The conditions in the first round of The Masters were less than ideal. It was cold (high of low 60s) and the 20-30mph winds — with gusts up to 40mph — swirled around Augusta National. It was a bit tamer for the players who teed off in the morning wave and it was at its worst when the guys in the afternoon draw were starting their rounds.

We saw tons of guys backing off shots (things moved at a very slow pace, but that’s expected with such difficult conditions), misjudging the sneaky whirling winds and gusts, and making a a couple big numbers on holes — the most significant, of course, was Jordan Spieth’s quadruple-bogey 9 on no. 15 — but we also witnessed some pretty impressive play when Augusta National bore all of its teeth as the afternoon rolled around and the wind picked up notably. 

It’s almost unfathomable that Charley Hoffman managed to post a seven-under 65, except that we witnessed almost every shot (at least on the back nine). I can’t get over that he even had two bogeys. Yes, if you can do math, that means he had NINE birdies. Crazy. He golfed his ball really, really well. It’ll be interesting to see if he can back it up Friday.

If you missed any of it, Masters.com has a highlights video of Hoffman’s round (which unfortunately is not embeddable, but of course), showing all you need to see in under three minutes.

“For lack of any better words, it was a dream,” said Hoffman in his post-round presser, describing his play Thursday afternoon.  “I mean, you hit the shots that you’re sort of looking at, and then the hardest part is to convert the putts and I was able to do that and I got some good numbers coming down the stretch and I was able to do that.

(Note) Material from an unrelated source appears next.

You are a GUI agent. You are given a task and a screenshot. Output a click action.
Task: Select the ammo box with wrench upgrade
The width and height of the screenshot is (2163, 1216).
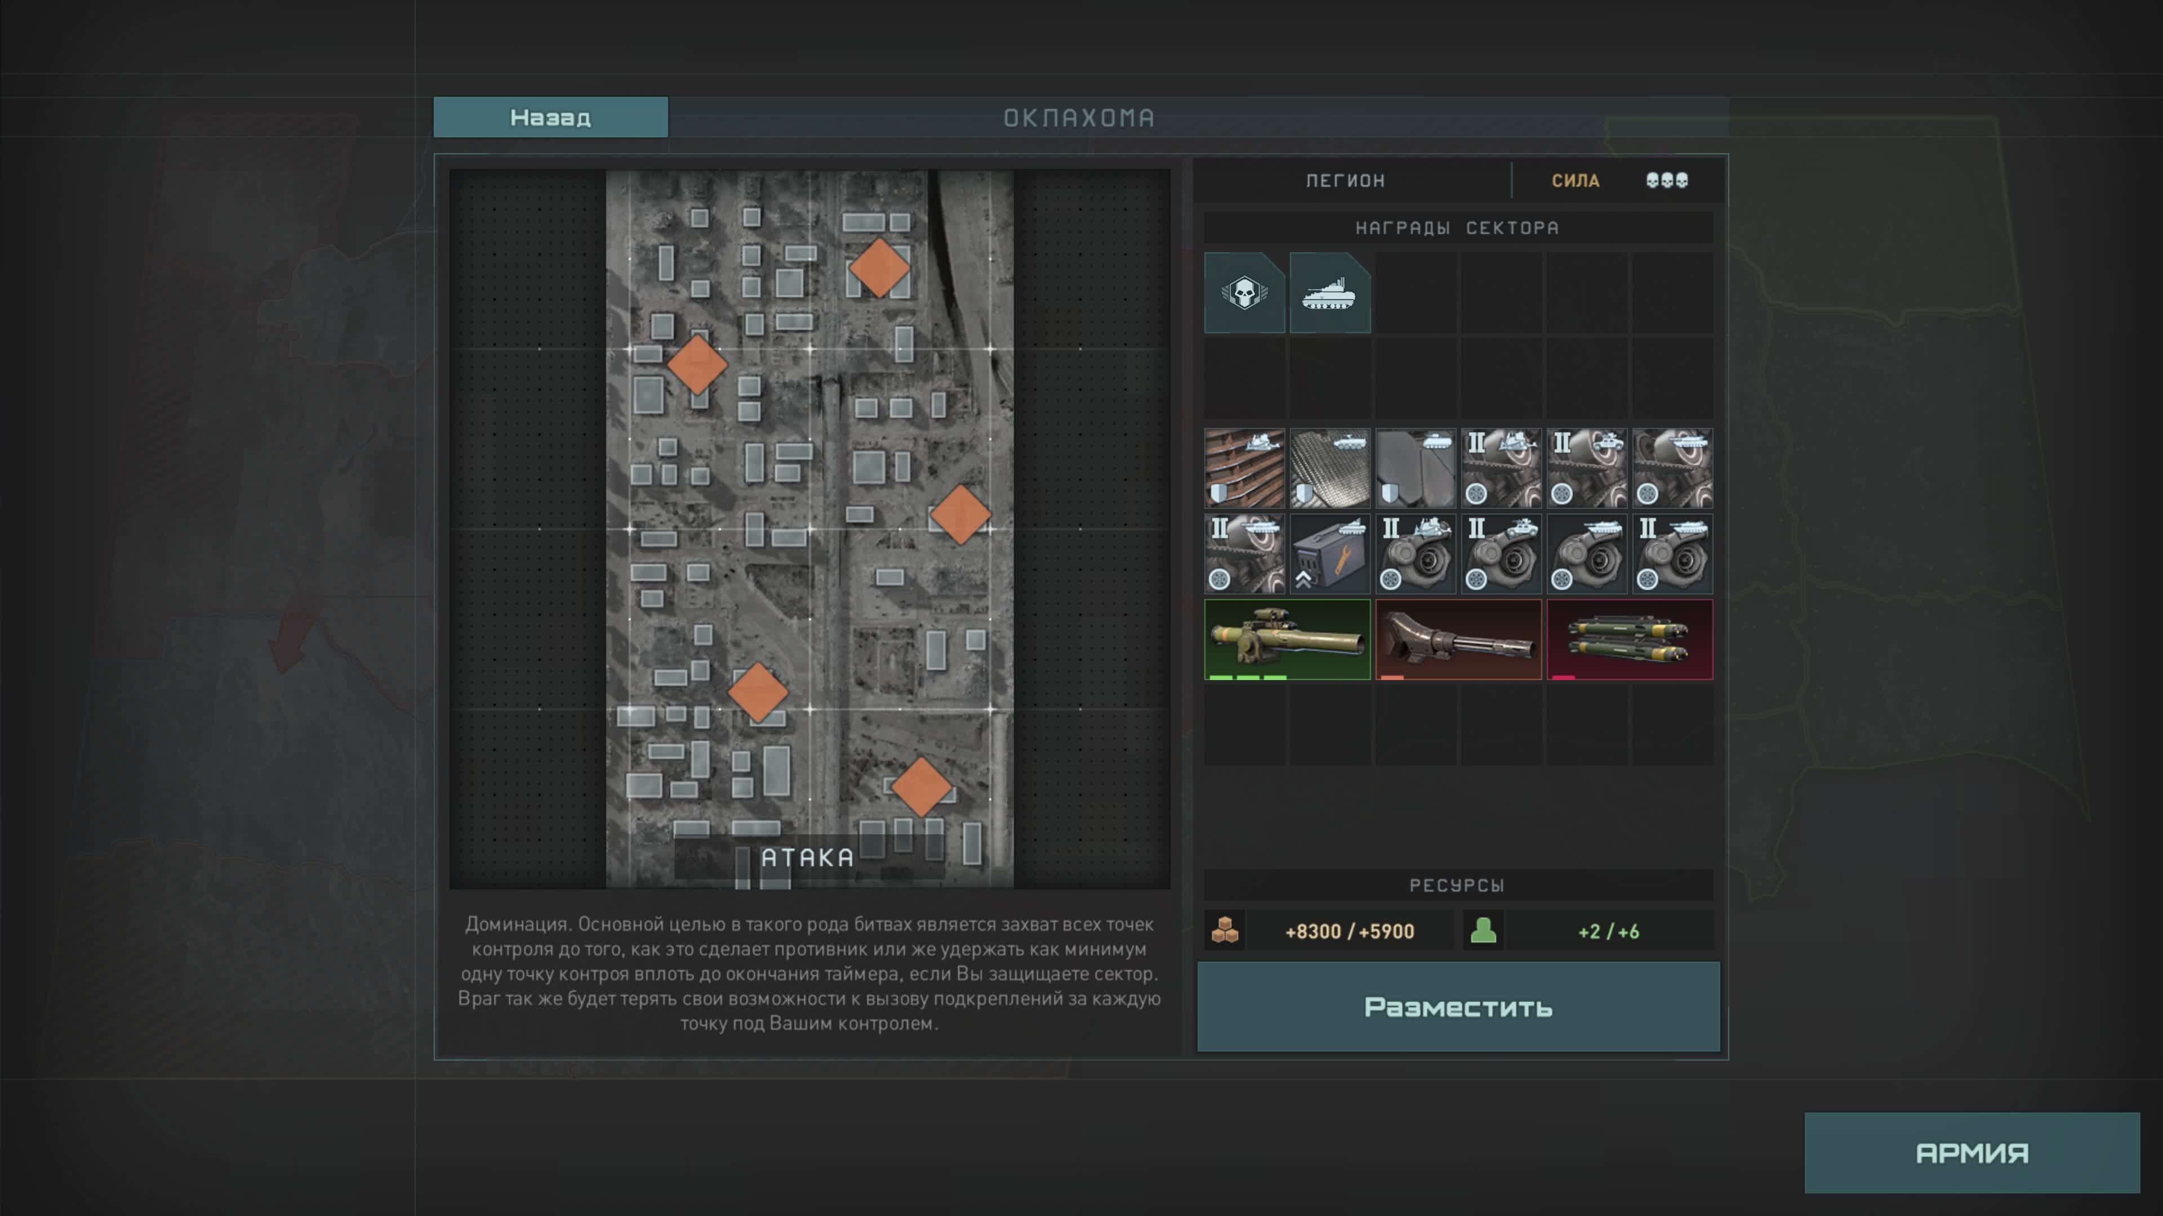pyautogui.click(x=1329, y=554)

“A few weeks back, I sort of sat back on a week off and asked some people what I needed to do better, and asked myself what I needed to do better, and I just needed to believe a little bit more.  I think I’m just starting to believe.  This game’s tough and I’m starting to believe and obviously seeing putts go in and seeing shots where you want them to go helps the belief process a little bit.”

Mid-afternoon, I exchanged messages with The Augusta Chronicle’s Scott Michaux, who has covered every Masters since 1997, and he said, “Worst wind I’ve ever experienced here in the last couple hours. Way easier this morning. 2007 had some rough days, but nothing like this.”

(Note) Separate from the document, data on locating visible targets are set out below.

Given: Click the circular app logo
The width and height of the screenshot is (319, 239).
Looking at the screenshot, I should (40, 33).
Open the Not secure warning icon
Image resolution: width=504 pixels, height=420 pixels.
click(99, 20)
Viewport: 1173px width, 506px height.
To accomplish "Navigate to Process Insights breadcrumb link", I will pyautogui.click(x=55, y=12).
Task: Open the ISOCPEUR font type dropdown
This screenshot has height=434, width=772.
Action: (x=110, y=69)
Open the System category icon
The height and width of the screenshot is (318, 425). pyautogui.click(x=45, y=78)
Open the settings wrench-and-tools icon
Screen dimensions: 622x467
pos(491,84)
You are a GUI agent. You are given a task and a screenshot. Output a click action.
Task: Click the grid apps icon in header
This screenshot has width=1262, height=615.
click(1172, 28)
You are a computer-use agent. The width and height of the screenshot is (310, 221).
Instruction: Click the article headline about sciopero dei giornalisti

However, the scoring average for Thursday equaled 75.071, the highest since 76.19 in the first round during the 2007 Masters, infamous for the poor weather that week and tough conditions. It’s arguable that Augusta National sets up and plays easier than it used to back in the day, according to some, including the likes of some guy named Tiger Woods.

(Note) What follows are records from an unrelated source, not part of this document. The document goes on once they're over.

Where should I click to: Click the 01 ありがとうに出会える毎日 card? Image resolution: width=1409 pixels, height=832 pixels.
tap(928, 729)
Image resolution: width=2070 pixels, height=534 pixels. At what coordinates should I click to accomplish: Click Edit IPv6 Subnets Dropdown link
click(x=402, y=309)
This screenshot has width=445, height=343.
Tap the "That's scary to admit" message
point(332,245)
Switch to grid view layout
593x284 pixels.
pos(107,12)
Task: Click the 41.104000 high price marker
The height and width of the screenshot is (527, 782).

Well, naturally, every single player that was stopped for quotes was asked about the grueling conditions, so that seems like the best way to get a sense of the difficulty players faced in the first round. And expect more of the same on Friday — the forecast appears to be similar, but possibly slightly less windy. Good news is the wave of crappy weather is supposed to change over the weekend, with warmer temperatures and much less wind.


OK. Let’s take it to quotes from the players! And we’re starting with Phil because Phil. Duh.

Phil Mickelson (71): 

“Man, I love (the conditions).  I thought anything at par or better was going to be a great score and it is.  But because the greens are receptive, you can make birdies and you can stop balls on the greens and make easy pars on a lot of holes.

“The problem is there’s a lot of holes out here that you can have a big number and you just have to be careful of that.

“I love it.I love it around here especially because the wind is going to magnify your misses and a lot of the guys that aren’t familiar with this course and where you can go to on certain holes for certain pins will miss in the wrong spot and end up making big numbers.And because it’s, because I played here so many times and just kind of know where to go.

“I might miss it big, but I’ll miss it in the right spot and I’ll have a good chance to salvage par.

“I remember the year Vijay won, (the wind) was brutal Thursday Friday and it was a lot tougher than this because simply the greens were firm.  And when the greens were firm in this wind, you had to be even, they were a fraction the size that they are now.

“But if you landed on the green here, they will hold and they will receive and I thought that it was a great job, because it’s very playable, even in these challenging wind conditions.”

Rory McIlroy (72):

“I thought if anyone broke 70 today that would’ve been an unbelievable score. … That’s some golf. I’m walking off there, after my start, ecstatic with a 72, and he’s posting 65.”

Charley Hoffman (65):

“Obviously it was a tough day with the wind.  The opening stretch, 1 is about as hard as it get.  I was able to knock in about a 15‑footer for par there.  And I made a decent par on 2, and then a 3‑putt on 3, which is a little unfortunate.  Then I made a good long putt there on 4 for a birdie, and then a 3‑putt on 5.  And then I sort of got it going there after that.  Hit a good shot on 6.  Then a good shot on 8 and 9, was able to convert for some birdies.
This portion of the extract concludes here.